The Images addon downloads images from extracted image URLs and stores them into an Amazon S3 storage. The addon is enabled by updating the IMAGES_STORE setting and defining two item fields:

  • image_urls  with type image, which is used for annotating image URLs in the template. This will be the source field from which the addon will get URLs of the images to be downloaded.
  • images , where the addon will save important information about the stored image, including Amazon S3 path relative to the IMAGES_STORE  setting and the original image URL.

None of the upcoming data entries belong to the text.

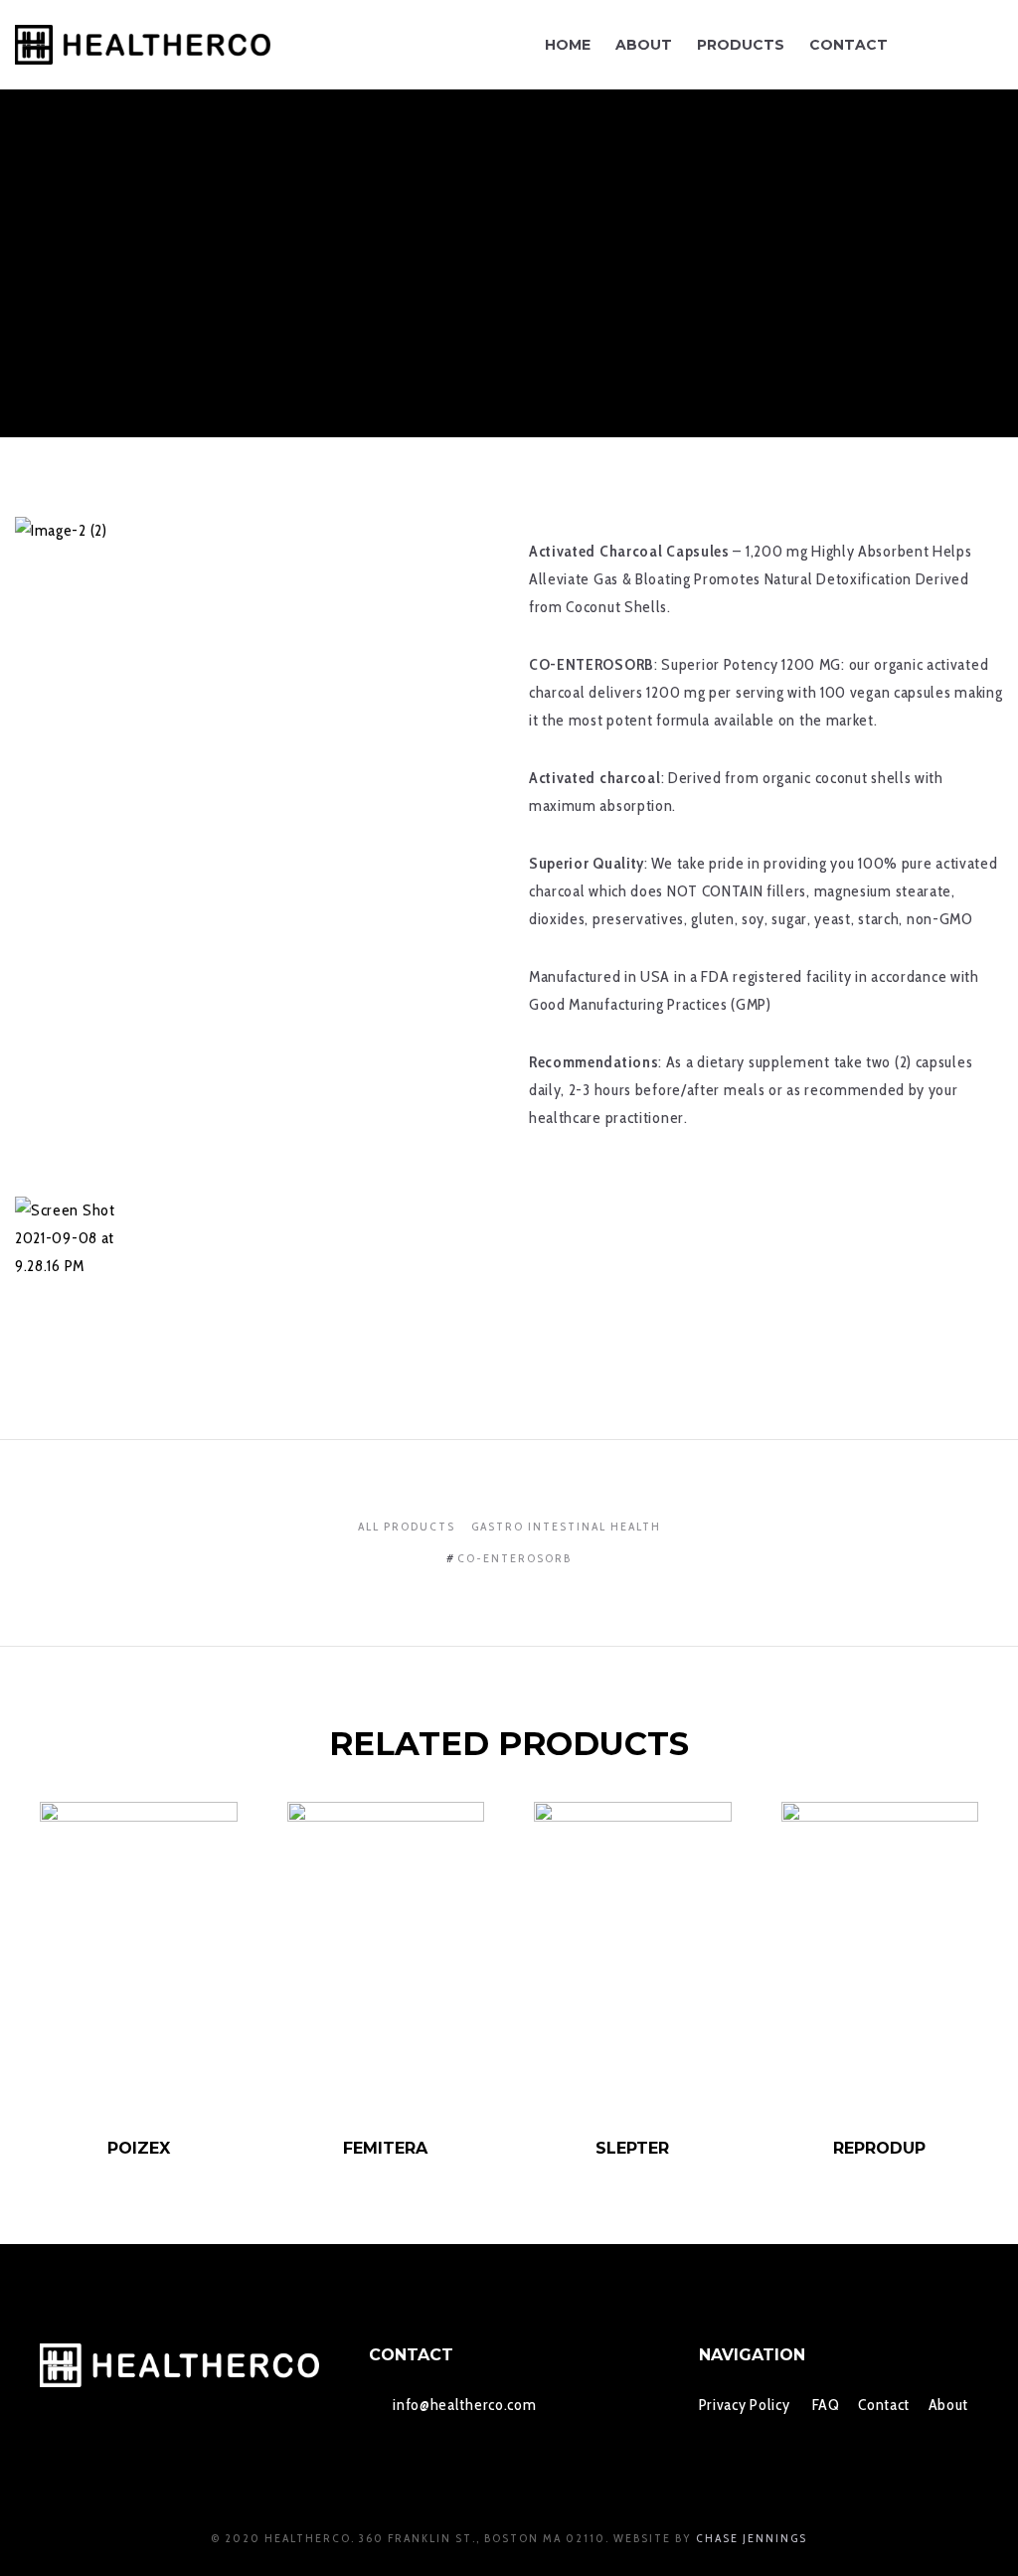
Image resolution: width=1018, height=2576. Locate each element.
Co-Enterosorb (514, 1557)
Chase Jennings (751, 2537)
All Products (406, 1526)
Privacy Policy (744, 2404)
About (949, 2404)
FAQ (826, 2404)
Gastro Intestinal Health (566, 1526)
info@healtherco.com (464, 2404)
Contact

Those field names are the default ones, but can be overridden with the settings IMAGES_URLS_FIELD and IMAGES_RESULT_FIELD. The source and target fields defined by these two settings do not need to be different – you can make both be the same. It will ease you from defining an additional field in the item. The addon will just overwrite the data previously extracted with the data it generates (which is a dict already including the origin URL).

Settings:

  • IMAGES_STORE  - provide a complete Amazon S3 base path (in format s3://<bucket name>/<base path>/) where the images should be stored
  • IMAGES_MIN_WIDTH  - images with a smaller width (in pixels) are ignored (default value is 0)
  • IMAGES_MIN_HEIGHT - images with a smaller height (in pixels) are ignored (default value is 0)
  • IMAGES_EXPIRES  - when an image is already in store, update it only when its age is older than the given value in days (default value is 90)
  • IMAGES_URLS_FIELD  - specify the item field from which the addon will read the image URLs to download/store (default value is image_urls)
  • IMAGES_RESULT_FIELD  - specify the item field where the addon will save the stored image information (default value is images)


You will also need to provide the standard AWS_ACCESS_KEY_ID and AWS_SECRET_ACCESS_KEY settings as shown in below screenshot, so the addon will be able to upload the images in your Amazon S3 storage.



For more details refer to Scrapy Images Pipeline, the Images addon is based on it.